The Thief of Complex Plotting

Just as I stopped complaining to myslf, a week or so ago, about not finding a really good book to read, a book that would carry me away to far lands, I picked up Megan Whalen Turner’s magnificent The Thief. Sucked into the landsape of Eddis, Sounis and Attolia without a last glance behind me, I fell in love with Eugenides, the narrator, and his adventures. Three books later, and I’m worried — Megan Whalen Turner had written four books so far, but I am not ready to say goodbye.

Turner is a master plotter. Her prose sings. Her landscape maerializes before my eyes like a movie, sometimes a grim black and white film, at other times a colorful, musical adventure. Reading her novel is like taking a deep breath and diving into the clearest water, expecting to find the bottom of the pool below, instead discovering the rich life of a sprawling reef.

Have I told you yet that I love this book?

Rich, a rich tapestry of life and intrigue, a longing for adventure, love and life, the complexitie of being — I don’t know how she did it. How do you create such a world, so alive? No wonder that in each novel’s end note Turner says that the events there described are fiction, for how can one author’s mind encompass so much unless it was the truth?

I have always admired composers, their ability to hear separate threads of music, themes, instruments and turn them into one cohesive, melodic piece. Mozart, for example, surely was a genius. Or Bach. Beethoven. How were they able to hold all this music together to create their perfect concertos? I had not thought about novels the same way — yet here, in Megan Whalen Turner’s work, is a symphony of voices, characters, action, threads upon threads that somehow coalesce again and again into the most amazing, unexpected conclusions, shining a new light upon every written word.

Have I told you already that I love this book?

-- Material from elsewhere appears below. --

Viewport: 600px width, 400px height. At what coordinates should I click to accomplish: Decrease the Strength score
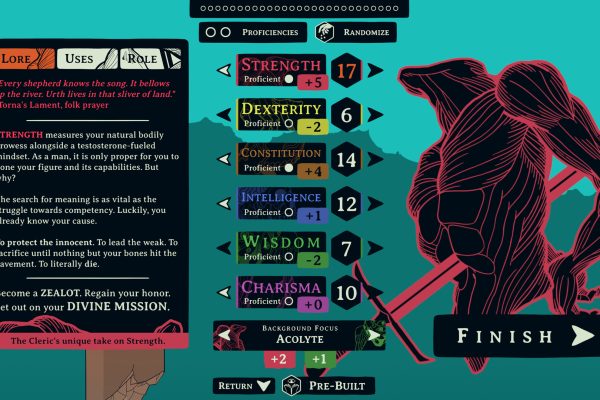point(224,71)
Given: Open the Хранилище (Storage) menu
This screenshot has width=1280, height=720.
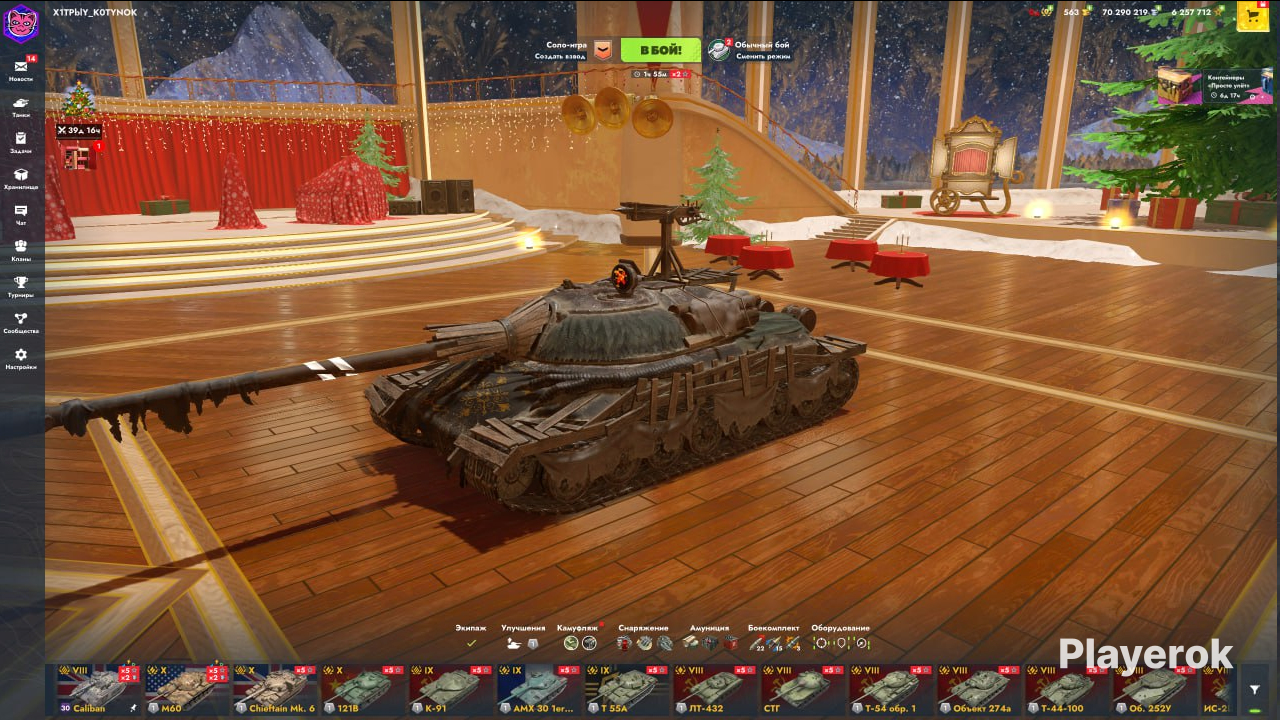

Eugenides is flesh and blood in mythological proportions. The gods speak directly to him, giving him their answers in short, clear sentences: go to sleep, stop whining. He is elusive, strong, a master swordsman, yet fragile, with an undeniable fatal flaw. I don’t want to tell you the plot of either novel, because there is no way to do that without spoiling the story. I read the first novel without an idea as to what to expect. Caught by the story, I read Eugenides’ adventure as he wished to tell it, in his own order and words.

What I loved about the series: Eugenides’ voice, the shifting landscape of his journey, the sea of olives, the dirtiness of prison, the arrogance of weak men, the beautiful yet cruel queen and the second, pants-wearing queen whose nose is broken. I loved the gods and their easy intervention in human life, the hidden temple, the isolation of Eddis, the friendliness of Sophos, the myths told by Eugenides and the mage. I loved the delicate, gentle love affair which slowly unfolds before the reader’s eyes without ever being acknowledged. And above all, the figure of the Thief, sitting high above the city, shrouded in the darkness of the night.

Which books do you love whose story, characters, or landscape carry you far far and away like this?